我国政府是个人信息类数据最多的拥有者。在“一网统管、一网通办”建设浪潮下，个人信息类数据应用于政务外网，与互联网物理隔绝，但仍有较大暴露风险。以上海为例，大量项目只需投标企业在建设方案书阶段提交数据安全保障方案，参加第三方的三级等保测评即可，这暴露出三点问题：

第一，目前政府对方案书的审核重点放在可行性研究与重复建设核查上，对数据安全保障举措关注较少，从而导致投标企业也不重视。

第二，政府作为业主验收项目时只验收功能模块，对方案书中的数据安全方案是否实施无法验证，全凭企业自觉。

第三，三级等保是政府委托第三方安全测评公司所做的安全认证。其安全等级很高，防护能力很强，但对于内部人员有意的数据泄露或盗取几乎没有反抗能力。

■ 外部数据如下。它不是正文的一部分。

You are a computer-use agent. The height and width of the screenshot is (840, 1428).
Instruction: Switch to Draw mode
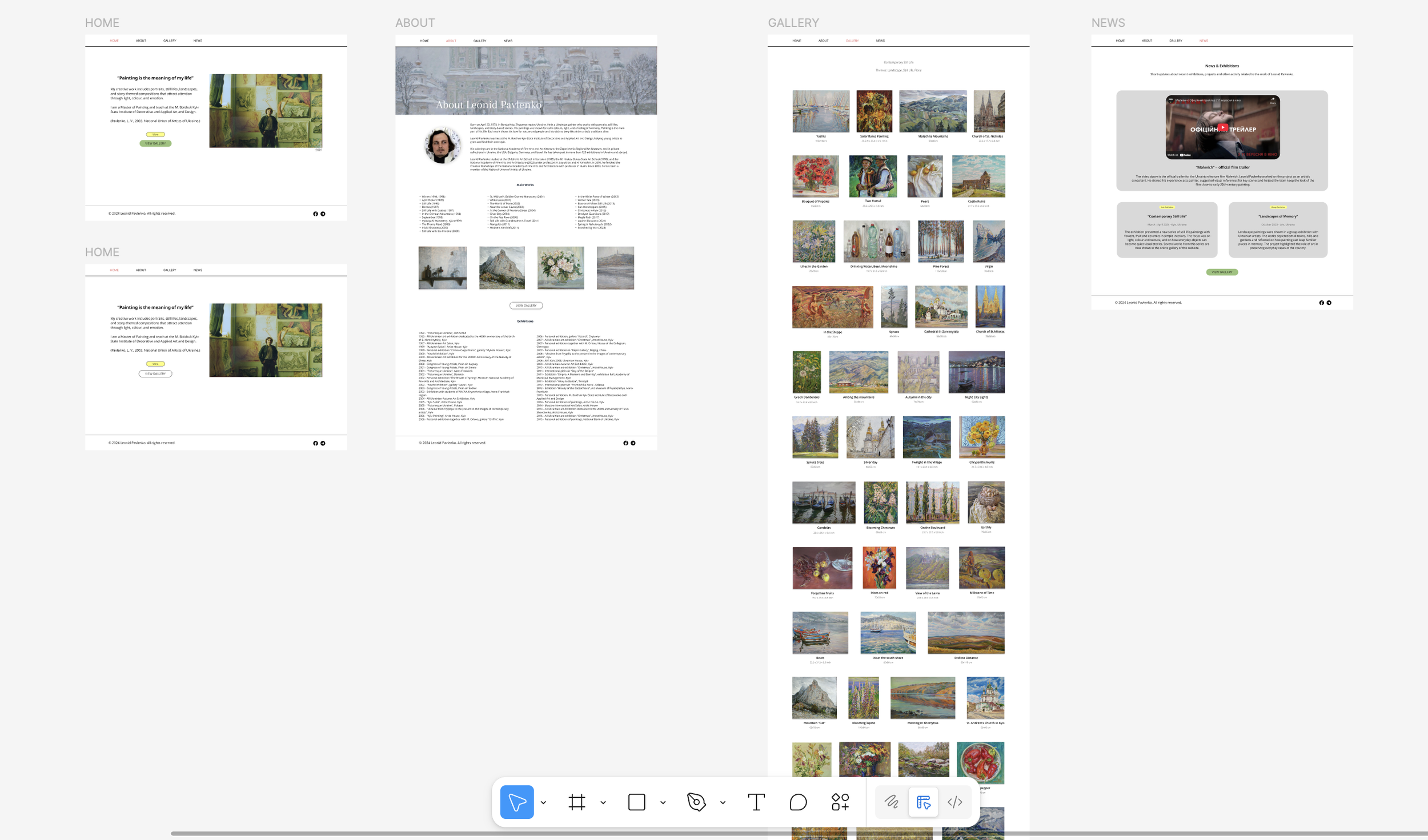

针对如何保障政府数据安全，零点有数提出以下五点建议。

一、提升数据安全方案在招标评分时的比重。建议数据安全方案优劣至少占招标评分的5%，由评审专家根据企业给出的数据安全保障方案提供打分，鼓励投标企业在数据安全保障上开拓创新。

二、培养政府端的IT力量。建议市、区大数据中心、科信等项目验收单位培养自己的IT队伍，由技术型人才任相关领导。在日常工作中监督指导承建企业，避免违规操作。在系统验收时带领IT团队对数据安全进行审核，避免安全性验收浮于表面。

三、项目招标时明确企业数据安全负责人。建议承建企业的高管担任数据安全负责人，由高管带头签署保密协议，对政府数据采取一数一人负责制。出现数据泄露事故时追责至企业高管，倒逼企业自觉。

四、跨省、跨委办局建立企业黑名单。建议跨省、跨委办局建立供应商黑名单，对涉事企业不予录用。建立企-企关系网，出现数据泄露事故时，涉事企业的关联企业也不录用。

五、个人标识假名化。建议政务外网区域开放丰富的个人信息数据，建立一人一档，用于精准识别、精准预警等大数据模型，倡导百花齐放。并且一人一档中需对姓名、身份证号、手机号等个人标识进行假名化，建立虚拟一人一档（假名化与脱敏不同，将个人标识的值重新命名，通过一个表进行映射，这个过程确保可逆）。另外还需要个人标识的场景，比如推送通知，可将业务归口至单一部门（例如大数据中心），由该单一部门在监督之下对个人标识进行复原。该做法可减少各项目承建企业接触个人标识的机会，又尽可能开放个人数据，打通信息孤岛。